Nous, scientifiques travaillant dans les domaines de l’écologie, de l’évolution, de l’agriculture, et scientifiques concernés, souhaitons nous exprimer sur la question de la construction du budget de la France. Dans un contexte global tendu, nous constatons :
- Des catastrophes environnementales dans le monde entier dues aux dérèglements climatiques
- Un effondrement sans précédent de la biodiversité, avec des taux d’extinction d’espèces 10 à 1000 fois plus importants qu'avant la période industrielle (fin du moyen-âge)
- L’exposition du vivant à des molécules chimiques qui s’accumulent car elles ne rentrent pas dans les cycles biogéochimiques (plastiques, PFAS, …) s’accompagnant d’une dégradation de la santé humaine et de celle des écosystèmes
- Des tensions géopolitiques très fortes liées à des conflits pour l’accaparement des ressources (terres agricoles, eau, terres rares, énergies, ...) (ex. Ukraine, Tibet, pays d’Afrique)
- Une remise en cause de la science et des libertés académiques
- Un creusement des inégalités sociales
Le budget de la France est un instrument qui devrait permettre d’engager la nécessaire transition vers plus de justice sociale et environnementale.
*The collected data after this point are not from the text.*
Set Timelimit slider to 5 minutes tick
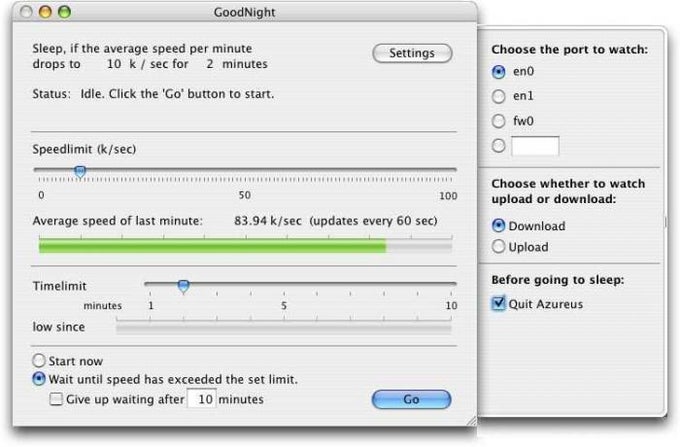This screenshot has width=680, height=447. (x=284, y=284)
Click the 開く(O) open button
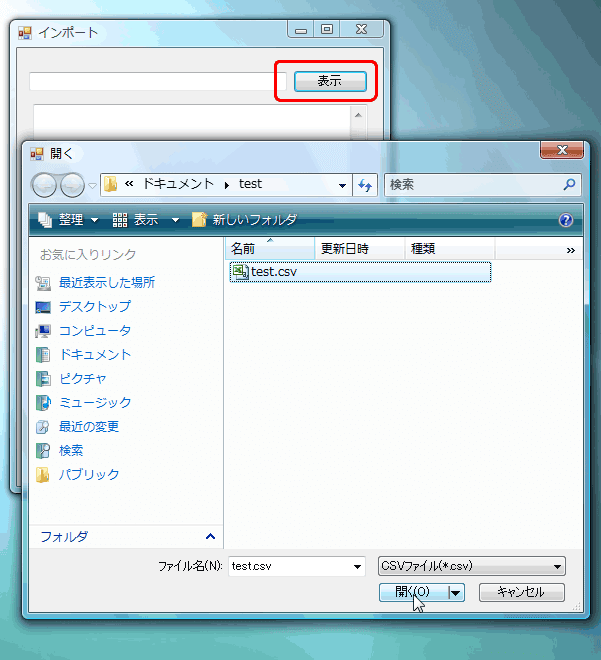Viewport: 601px width, 660px height. point(412,592)
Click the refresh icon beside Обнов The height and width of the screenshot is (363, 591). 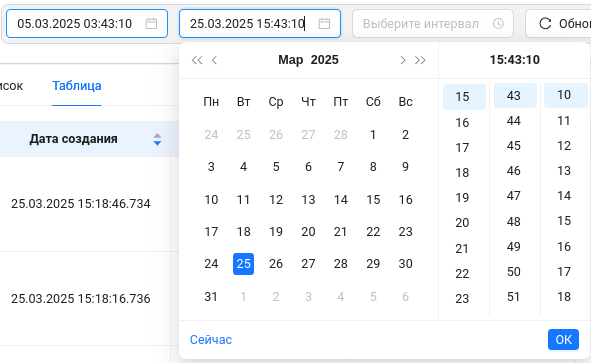[x=545, y=23]
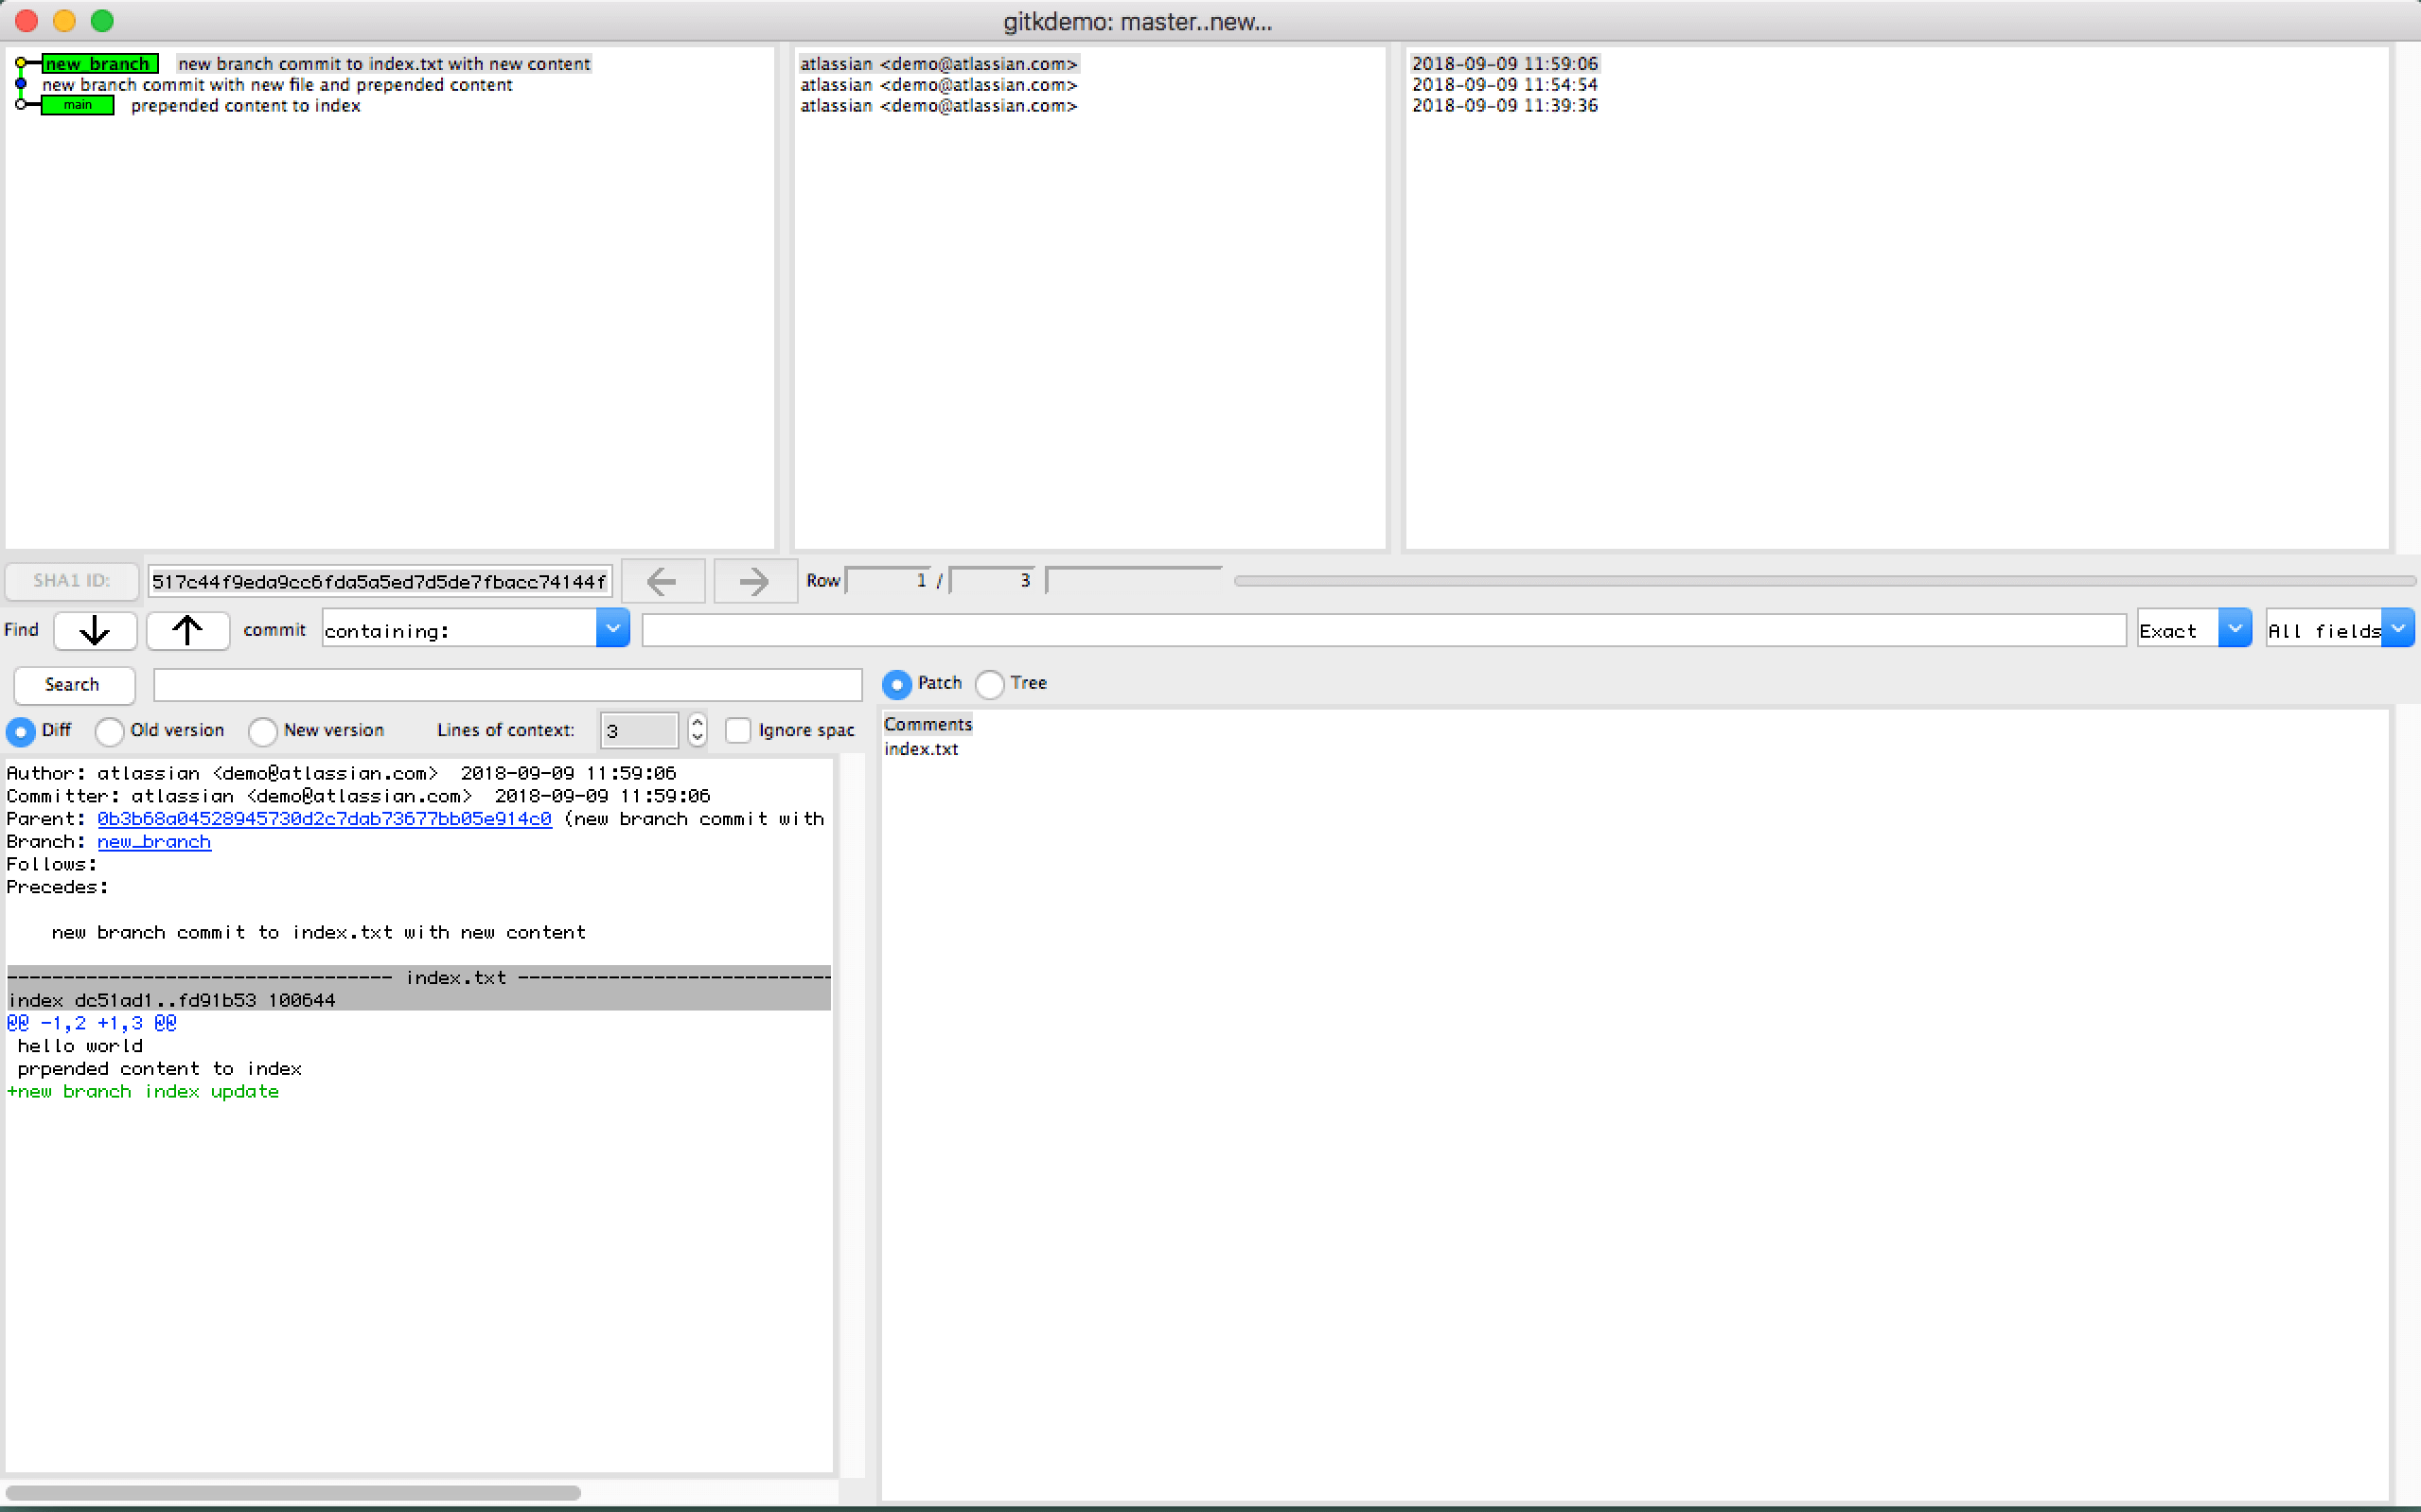Adjust the Lines of context stepper
Screen dimensions: 2421x1512
697,730

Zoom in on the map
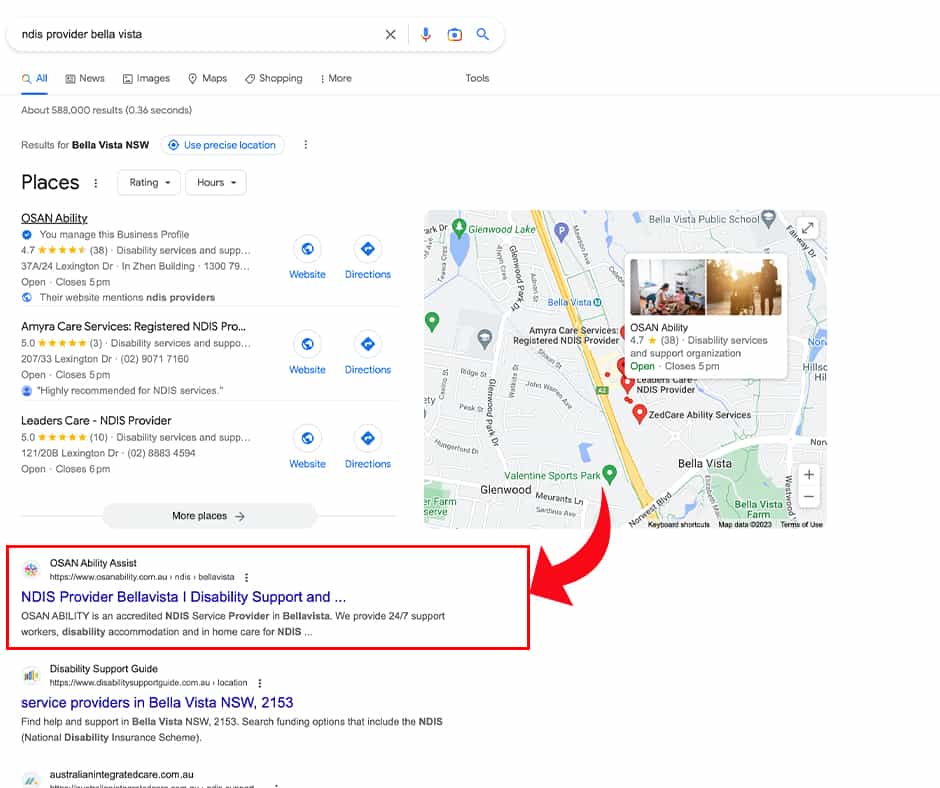coord(809,474)
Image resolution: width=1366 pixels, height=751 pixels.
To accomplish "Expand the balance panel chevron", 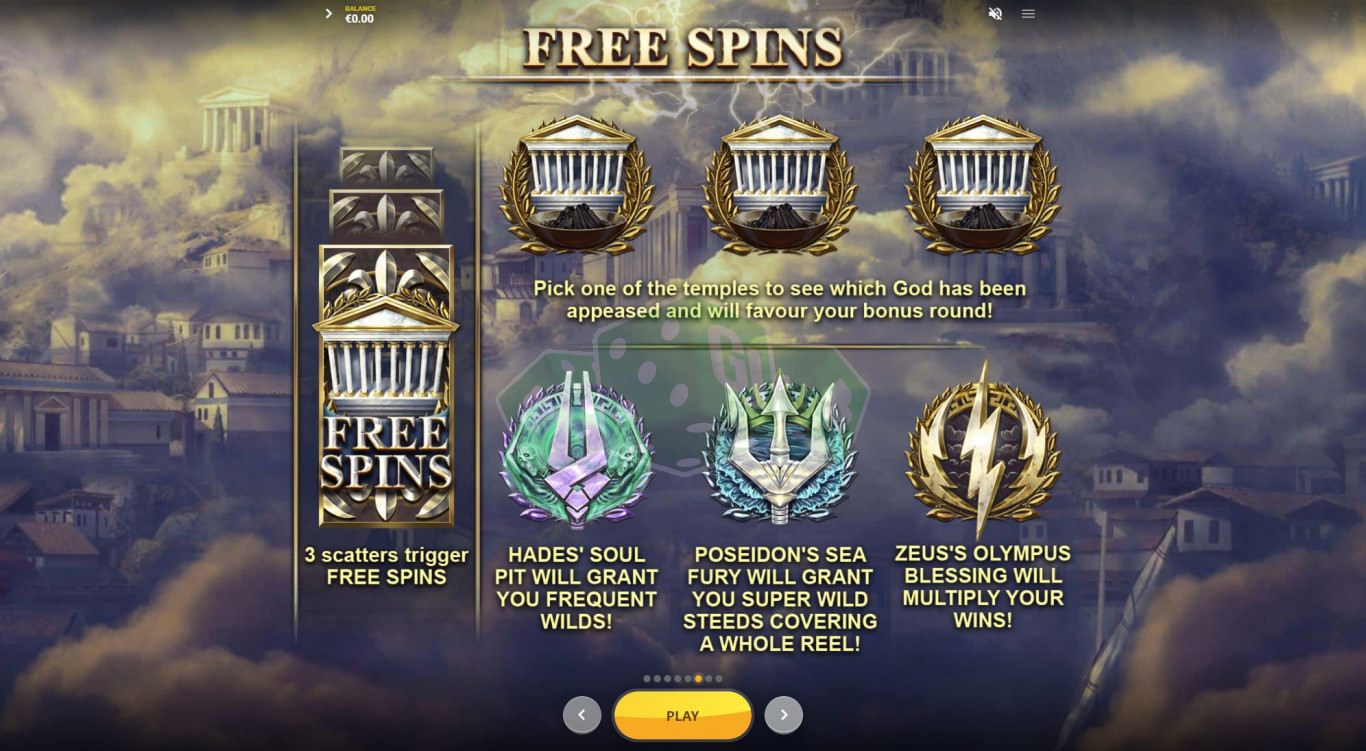I will pyautogui.click(x=328, y=14).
1. La priorité du gouvernement devrait être un programme environnemental ambitieux afin de préserver l'avenir des futures générations. La préservation de l’environnement ne représente pas un coût mais un investissement pour le futur. Les exemples s’accumulent aujourd’hui sur le coût à long-terme de l’absence de mesures environnementales ou de défaut d’investissement financier dans des infrastructures qui pourraient limiter ces coûts. Certains sont détaillés ci-dessous. Il faut revoir le principe de pollueur-payeur, mais aussi réfléchir à des moyens de mesurer systématiquement l'impact global des polluants et intégrer leurs conséquences pour l’environnement et leur coût à long terme dans les choix d’investissements concernant les infrastructures d’aménagements du pays.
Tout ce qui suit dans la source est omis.